- _What is expected_
Copy the passage of the Spokeo thread below, word for word, from "Has anyone ever" to "Hope this helps!".

──────── Article ────────

# Spokeo search



## alwaysnforever (Jun 16, 2011)

Has anyone ever used and paid for the subscription on Spokeo? How accurate is the info provided in the search that you get?


----------



## Ember (Jul 17, 2011)

Well, having just dropped by the site (I have never heard of it before)...the info it had on me was pretty accurate, but not completely...it had my age wrong, address and phone number correct, an accurate picture of my house, how long I've owned it, how many people live there (including my wife's name)...it seems like a fairly accurate site, but I have no idea if it's worth a subscription. Hope this helps!


----------



## alwaysnforever (Jun 16, 2011)

Ember, yes all the info I found was correct also but there was an email listed that I wasn't aware of. It didn't give you the actual email address just that it was with aol.com


----------



## Ember (Jul 17, 2011)

Ah, I see...it did the same for me...*****@yahoo.com...not mine, mine is much longer....it might be worthwhile to subscribe. The info does seem pretty accurate!


----------



## alwaysnforever (Jun 16, 2011)

Ember said:


> Ah, I see...it did the same for me...*****@yahoo.com...not mine, mine is much longer....it might be worthwhile to subscribe. The info does seem pretty accurate!


Ember, do you have an account with Yahoo.com? Here's my issue, I didn't know my husband had an email account with AOL...hmmmmm


----------



## 827Aug (Apr 27, 2008)

I've never used that company before but have used others. I like Intelius. That's how I found where some of the mistresses lived. My estranged husband was having some of his mail sent to their places. The actual physical addresses were very accurate.


----------

──────── Data shown ────────

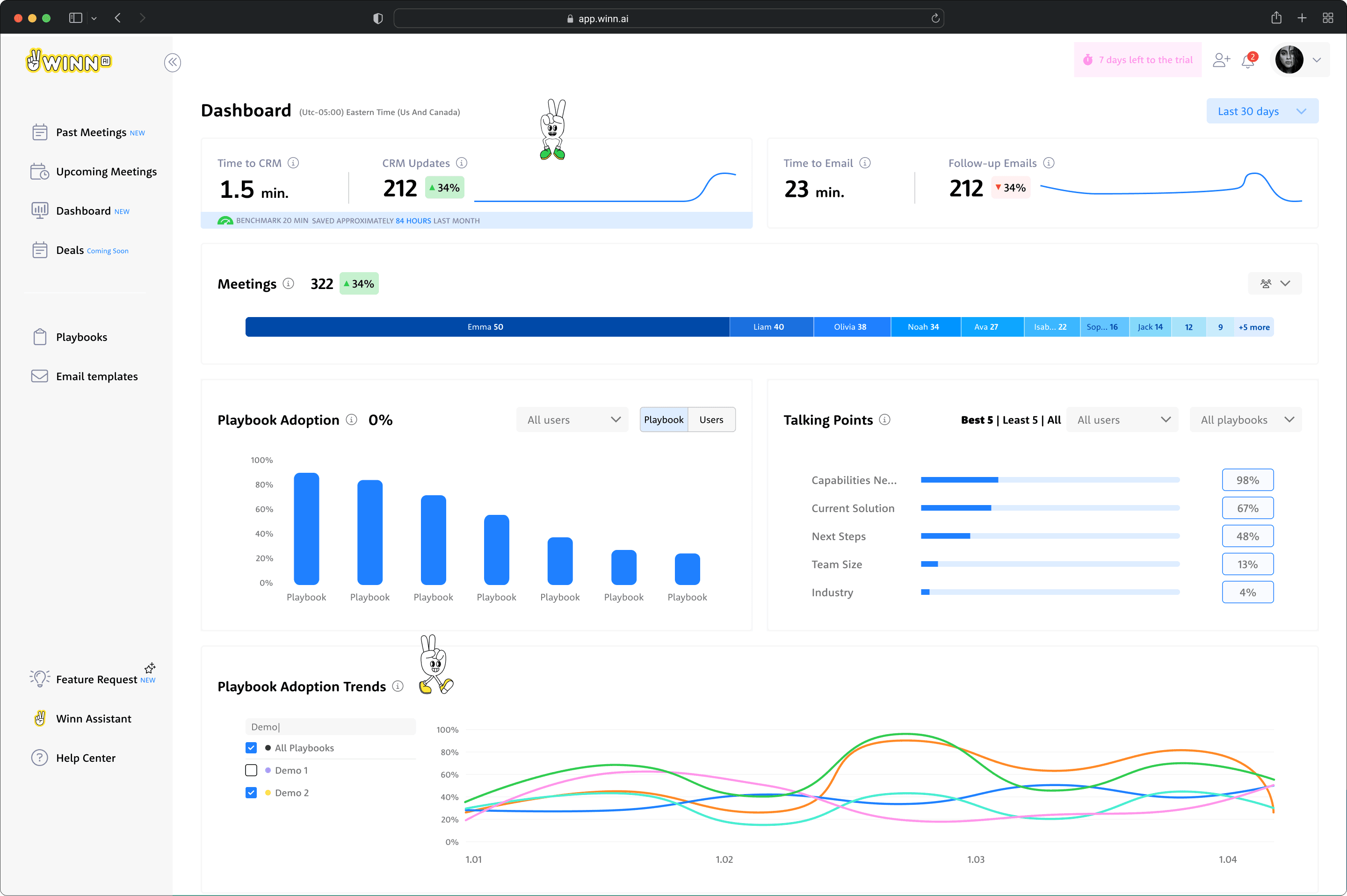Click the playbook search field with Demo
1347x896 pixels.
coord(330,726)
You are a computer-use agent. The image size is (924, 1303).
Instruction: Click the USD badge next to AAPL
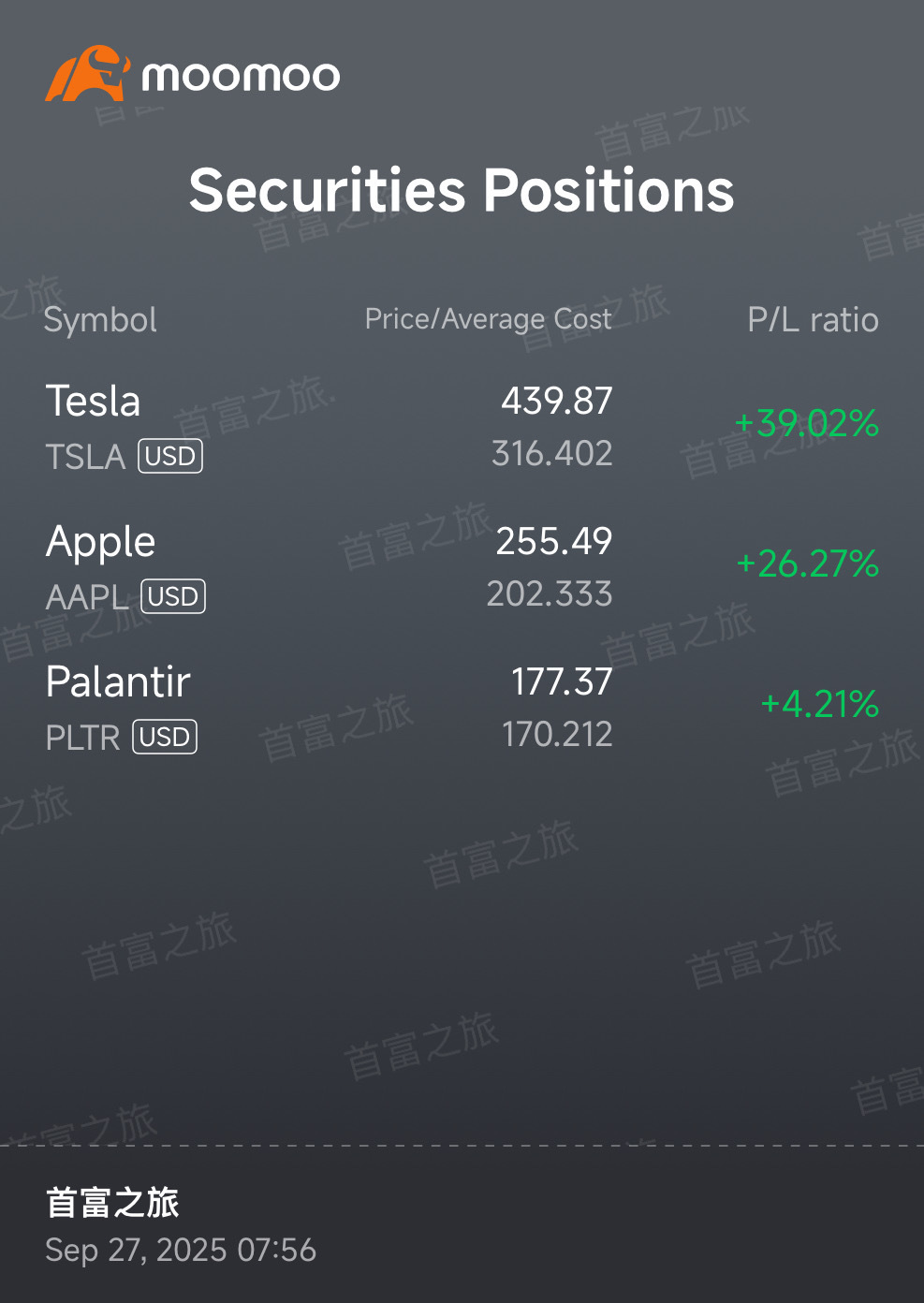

────────

- _Solution_
Has anyone ever used and paid for the subscription on Spokeo? How accurate is the info provided in the search that you get?


----------



## Ember (Jul 17, 2011)

Well, having just dropped by the site (I have never heard of it before)...the info it had on me was pretty accurate, but not completely...it had my age wrong, address and phone number correct, an accurate picture of my house, how long I've owned it, how many people live there (including my wife's name)...it seems like a fairly accurate site, but I have no idea if it's worth a subscription. Hope this helps!